### EXERCISE
The answer should be an exact copy of the data.

────────────────────────────────────────

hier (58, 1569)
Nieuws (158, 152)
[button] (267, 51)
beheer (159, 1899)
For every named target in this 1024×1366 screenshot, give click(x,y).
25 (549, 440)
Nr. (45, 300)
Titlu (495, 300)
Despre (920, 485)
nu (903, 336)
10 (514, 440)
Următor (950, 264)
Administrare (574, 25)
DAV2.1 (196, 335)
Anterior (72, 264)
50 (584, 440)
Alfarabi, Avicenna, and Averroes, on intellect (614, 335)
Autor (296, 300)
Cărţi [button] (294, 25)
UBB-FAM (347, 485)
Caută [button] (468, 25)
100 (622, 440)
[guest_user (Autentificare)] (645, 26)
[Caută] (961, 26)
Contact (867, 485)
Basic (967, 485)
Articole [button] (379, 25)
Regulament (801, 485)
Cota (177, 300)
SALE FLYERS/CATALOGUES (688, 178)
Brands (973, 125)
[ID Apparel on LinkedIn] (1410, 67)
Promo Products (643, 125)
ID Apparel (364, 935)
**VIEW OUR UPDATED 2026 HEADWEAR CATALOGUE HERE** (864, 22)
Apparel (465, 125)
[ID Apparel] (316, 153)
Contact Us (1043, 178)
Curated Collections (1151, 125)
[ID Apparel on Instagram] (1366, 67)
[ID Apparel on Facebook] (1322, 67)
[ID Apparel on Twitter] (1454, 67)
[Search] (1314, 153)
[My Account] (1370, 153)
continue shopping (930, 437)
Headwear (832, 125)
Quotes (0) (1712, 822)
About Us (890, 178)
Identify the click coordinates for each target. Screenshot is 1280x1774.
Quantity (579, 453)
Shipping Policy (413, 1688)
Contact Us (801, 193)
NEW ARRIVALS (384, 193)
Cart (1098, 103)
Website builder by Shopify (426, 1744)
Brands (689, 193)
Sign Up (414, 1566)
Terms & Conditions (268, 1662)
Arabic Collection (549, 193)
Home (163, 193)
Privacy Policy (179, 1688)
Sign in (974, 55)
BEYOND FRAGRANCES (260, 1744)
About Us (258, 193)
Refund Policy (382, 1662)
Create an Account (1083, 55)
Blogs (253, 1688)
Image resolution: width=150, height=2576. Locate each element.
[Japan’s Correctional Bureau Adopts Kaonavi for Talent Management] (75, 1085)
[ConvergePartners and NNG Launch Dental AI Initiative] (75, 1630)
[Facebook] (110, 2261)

────────────────────────────────────────

### SOLUTION
hier (58, 1569)
Nieuws (158, 152)
[button] (267, 51)
beheer (159, 1899)
For every named target in this 1024×1366 screenshot, give click(x,y).
25 (549, 440)
Nr. (45, 300)
Titlu (495, 300)
Despre (920, 485)
nu (903, 336)
10 (514, 440)
Următor (950, 264)
Administrare (574, 25)
DAV2.1 (196, 335)
Anterior (72, 264)
50 (584, 440)
Alfarabi, Avicenna, and Averroes, on intellect (614, 335)
Autor (296, 300)
Cărţi [button] (294, 25)
UBB-FAM (347, 485)
Caută [button] (468, 25)
100 (622, 440)
[guest_user (Autentificare)] (645, 26)
[Caută] (961, 26)
Contact (867, 485)
Basic (967, 485)
Articole [button] (379, 25)
Regulament (801, 485)
Cota (177, 300)
SALE FLYERS/CATALOGUES (688, 178)
Brands (973, 125)
[ID Apparel on LinkedIn] (1410, 67)
Promo Products (643, 125)
ID Apparel (364, 935)
**VIEW OUR UPDATED 2026 HEADWEAR CATALOGUE HERE** (864, 22)
Apparel (465, 125)
[ID Apparel] (316, 153)
Contact Us (1043, 178)
Curated Collections (1151, 125)
[ID Apparel on Instagram] (1366, 67)
[ID Apparel on Facebook] (1322, 67)
[ID Apparel on Twitter] (1454, 67)
[Search] (1314, 153)
[My Account] (1370, 153)
continue shopping (930, 437)
Headwear (832, 125)
Quotes (0) (1712, 822)
About Us (890, 178)
Identify the click coordinates for each target. Screenshot is 1280x1774.
Quantity (579, 453)
Shipping Policy (413, 1688)
Contact Us (801, 193)
NEW ARRIVALS (384, 193)
Cart (1098, 103)
Website builder by Shopify (426, 1744)
Brands (689, 193)
Sign Up (414, 1566)
Terms & Conditions (268, 1662)
Arabic Collection (549, 193)
Home (163, 193)
Privacy Policy (179, 1688)
Sign in (974, 55)
BEYOND FRAGRANCES (260, 1744)
About Us (258, 193)
Refund Policy (382, 1662)
Create an Account (1083, 55)
Blogs (253, 1688)
Image resolution: width=150, height=2576. Locate each element.
[Japan’s Correctional Bureau Adopts Kaonavi for Talent Management] (75, 1085)
[ConvergePartners and NNG Launch Dental AI Initiative] (75, 1630)
[Facebook] (110, 2261)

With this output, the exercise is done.